Dietherts are nationally-ranked logrollers
Alicia Diethert started her sporting career by swimming. Now she’s excelling in a sport where she’s trying to stay out of the water.
Diethert and her younger brother, Jacob, have become world-class logrollers. Alicia placed second in the women’s semi-pro logrolling division at the 2015 Lumberjack World Championships last month in Hayward. Jacob tied for fifth place in the U13 boys amateur division at the world championships.
Alicia first showed interest in logrolling when she was a member of the swim team at The Centre in New Richmond. The kids had some previous knowledge of the sport, because their dad, Todd, had been a competitive logroller when he was young.

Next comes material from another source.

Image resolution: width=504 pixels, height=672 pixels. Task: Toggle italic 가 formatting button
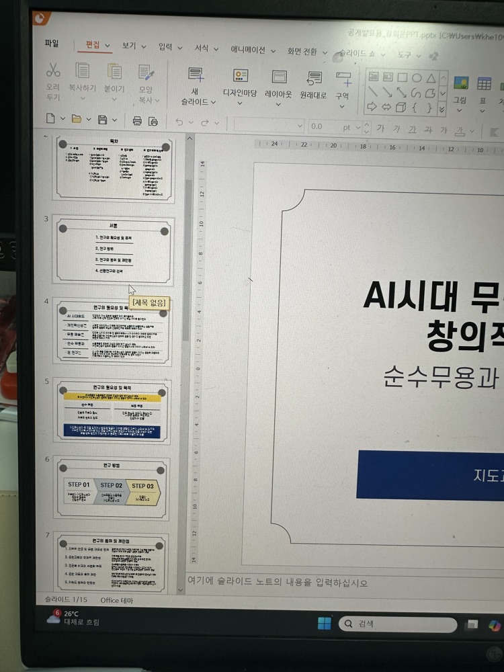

They found out that there was a team run through the Hudson YMCA and their interest blossomed. That was eight years ago. Alicia, who will be a freshman at Somerset High School this fall, has been climbing the national ranks among the young female logrollers ever since.

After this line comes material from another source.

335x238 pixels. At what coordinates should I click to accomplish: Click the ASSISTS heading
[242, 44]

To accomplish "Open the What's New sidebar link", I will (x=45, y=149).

Because the Dietherts compete as amateurs, they have approximately 16 meets they can compete in over a year’s time. Most of the events are in the summer. One exception was last winter in La Crosse. As part of a fundraiser, Alicia was one of the logrollers who participated in a Polar Plunge event.
“I think it was 11 below. It was for a good cause,” she said.
The Dietherts were among the more than 90 amateurs who competed at the world championships in Hayward on July 23-25. They compete with many of the same rollers at each event, so friendships have been struck with some of their competitors. Alicia’s main competition is frequently one of her teammates, Caitlyn Pott, who won the national championship in the U17 girls division.
“When we’re off the log, it’s like we’re best friends again,” Alicia said.
Todd and his wife, Denise, said the team often travels together and camps together when they have overnight events.
The team from the Hudson YMCA even has its own Facebook page, “Hudson Log Rolling.” Anyone seeking more information about trying logrolling or becoming a member of the team can contact the Hudson YMCA.
One of the instructors at Hudson is Jamie Fischer of Stillwater, one of the most well-known logrollers and competitive lumberjacks in the country. Fischer is a third generation competitive logroller who has held world records in boomrunning, another of the events in the competition. The Dietherts have tried boomrunning, but they can’t compete in the event until they turn 16.
Fischer also produces the logs that are used in many of the area competitions. The logs are shaved down Western Red Cedar logs. The logs, which cost $400-$700, are the main cost for the sport. The other cost is shoes. Alicia’s shoes started out as soccer shoes. Todd ground down the spikes and replaced them with golf spikes, to give better traction on the logs. Competitors at the younger levels compete on logs that are wrapped in a layer of carpeting. The upper skill levels compete on bare logs. Boomrunnning is also done on bare logs, usually involving running across a series of 7-10 logs that are linked together.
The Dietherts said there are very few injuries in logrolling, pointing to bruised shins and carpet burned knees in explaining the most common injuries.
Both of the kids said they’d encourage others to try the sport.
“It takes a little bit to learn, but a long time to get it right,” Jacob said. “It’s more about who has the best endurance, stance, balance.”
The Dietherts are both involved in several sports. They are both heavily involved in karate, with Alicia holding a brown belt and Jacob a red belt. Alicia will be competing this fall for the Somerset girls golf team and she also teaches karate to kids 3-6 years old.
Both of the kids say they see no end in sight to their logrolling interest. Alicia said he plans to compete “until I can’t, until there’s no chance to beat the competition.”